Inhibition of TGF-β reporter stimulated by TGF-β1 (orange symbols) or TGM1 (blue symbols) in NIH-3T3 (a) or MFB-F11 (b) fibroblasts by increasing concentrations of TGM6-D3. Data could not be reliably fit to a dose-dependent inhibition model. c Inhibition of TGF-β CAGA-GFP reporter in NIH-3T3 fibroblasts by TGM6, TGM6-D3, TGM6-D45, or TGM6-D3 plus TGM6-D45. Data shown in (a) and (b) are mean and standard deviation of triplicate measurements of one experiment. Data shown in (c) are the mean and standard deviation of triplicate measurements from one of three experiments with similar results. ITC thermograms (d) and fitted isotherm (top) and residuals (bottom) (e) for two separate titrations of mCD44 into TGM1-D45. f ITC thermograms for a single titration of mCD44 into TGM6-D45. Source data of (a–c) and (d–f) provided as a Source Data file associated with the article or through Figshare [10.6084/m9.figshare.28179359], respectively.

Fig. 6. Structure of the TGM6-D3:TGFBR2 complex and mimicry of mammalian TGF-β.

a Overall structure of the TGM6-D3:TGFBR2 complex determined by X-ray crystallography at a resolution of 1.4 Å. TGM6-D3 and TGFBR2 are shaded olive green and lavender, respectively. Loops that are not modeled due to weak density are indicated by dashed lines. Sidechains of key interfacial residues are shown, as are the intramolecular disulfide bonds. b Structure of the TGF-β3:TGFBR2 complex at a resolution of 2.15 Å (PDB 1KTZ). TGF-β3 and TGFBR2 are shaded burnt orange and lavender, respectively. Sidechains of key interfacial residues are shown, as are the intramolecular disulfide bonds. Structural data are available through the RCSB PDB under accession code 9E9G.

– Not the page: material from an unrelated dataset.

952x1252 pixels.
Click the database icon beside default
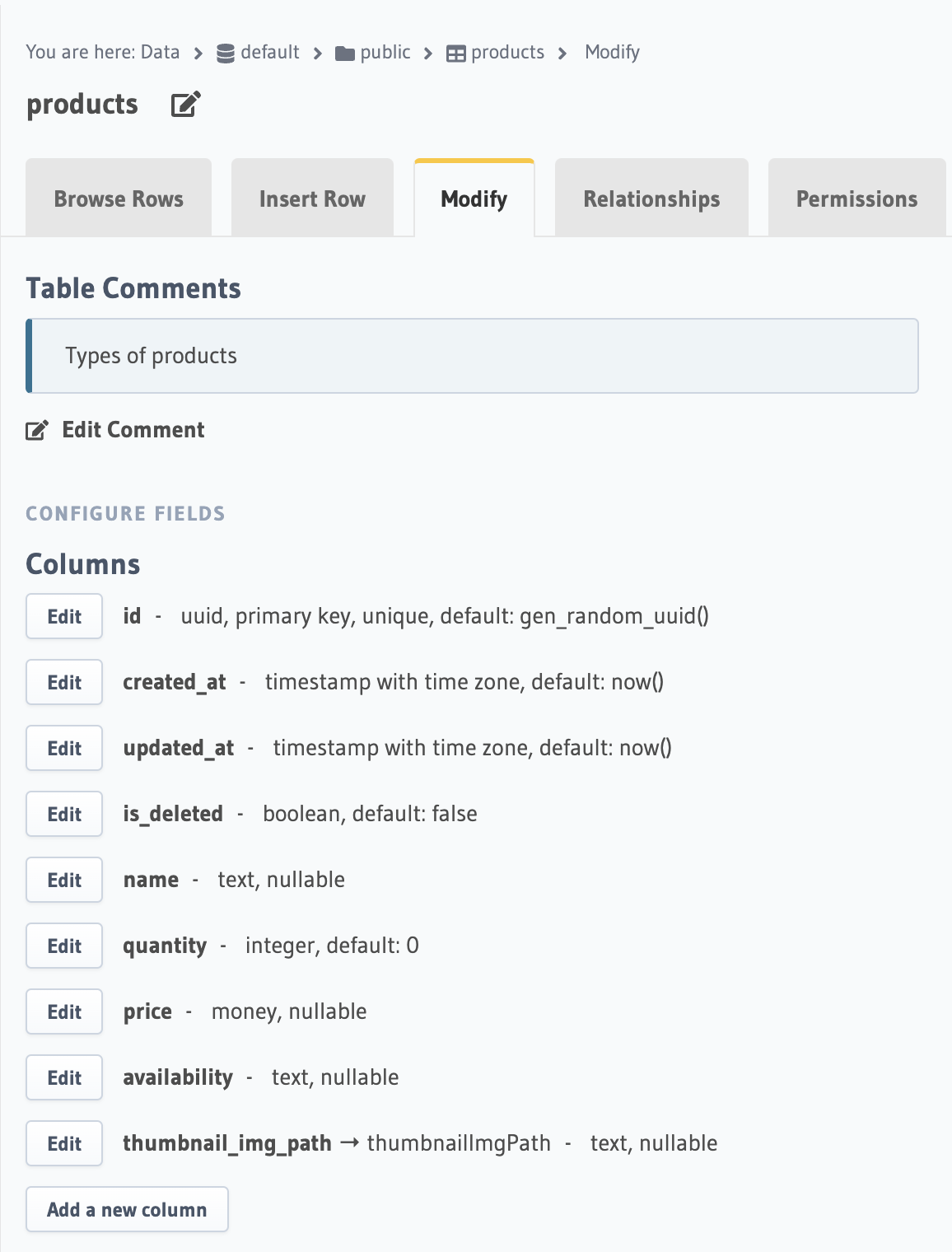coord(225,54)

Fig. 7. Interface contacts of TGM6-D3 with TGFBR2 and mimicry of mammalian TGF-β.

Ionic interaction with TGFBR2 Asp⁵⁵ with Arg⁹⁵ of TGM6-D3 (a) and Arg³⁹⁴ of TGF-β3 (b). TGFBR2 Glu⁷⁸ also has an ionic interaction with TGM6-D3 Arg³⁸, but it does not interact with TGF-β. Interaction of TGFBR2 Leu⁵⁰ and Ile⁷⁶ with the hydrophobic pocket on TGM6-D3 formed by Tyr⁹³, Ile⁷⁸, and Tyr⁸⁰ (c) and TGF-β3 formed by Tyr³⁹⁰, Val³⁹², and Trp³³⁰ (d). Ionic interaction with TGFBR2 Glu¹⁴² and Asp¹⁴¹ with Tyr⁸⁰ and Arg⁸² of TGM6-D3, respectively (e) and TGFBR2 Glu¹⁴² with Arg³²⁵ of TGF-β3 (f). In all panels, TGFBR2 is shaded lavender and sidechains of key interaction residues are shown. In panels (a), (c), and (e), TGM6 is shaded green, and, in panels (b), (d), and (f), TGF-β3 is shaded burnt orange. Structural data are available through the RCSB PDB under accession code 9E9G.

Fig. 8. TGM6 residues responsible for its high affinity for TGFBR2.

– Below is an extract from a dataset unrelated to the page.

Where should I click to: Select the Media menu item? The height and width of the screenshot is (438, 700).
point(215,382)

ITC fitted binding isotherms (top) and residuals (bottom) for titration of TGM6-D3 KSGT (a) or TGM1-D3 QRRG (b) into TGFBR2. Fitted binding isotherms are overlaid as two experiments shaded purple and blue. Inhibition of TGF-β1 signaling in MFB-F11 fibroblasts as detected by the conversion of p-nitrophenylphosphate by secreted alkaline phosphatase (c, d) or by pSMAD2 western blotting (e) by either TGM6 (c, e) or TGM6 KSGT (d, e). In the MFB-F11 assay, the cells were stimulated with 0, 40, or 200 pM TGF-β1 (blue, yellow, and orange symbols, respectively). Activation of TGF-β1 signaling in MFB-F11 fibroblasts as detected by the conversion of p-nitrophenylphosphate by secreted alkaline phosphatase (f, g) or by pSMAD2 western blotting (h, i) by either TGM1 or TGM1 QRRG (f, h) or by TGM1-D123 or TGM1-D123 QRRG (g, i). Data shown in (c, d, f, g) are mean and standard deviation of triplicate measurements from one experiment. Blots shown in (e, h, i) are from one experiment with α-tubulin serving as a loading control. Source data of (a, b) and (c, i) provided through Figshare [10.6084/m9.figshare.28179359] or the Source Data file associated with the article, respectively.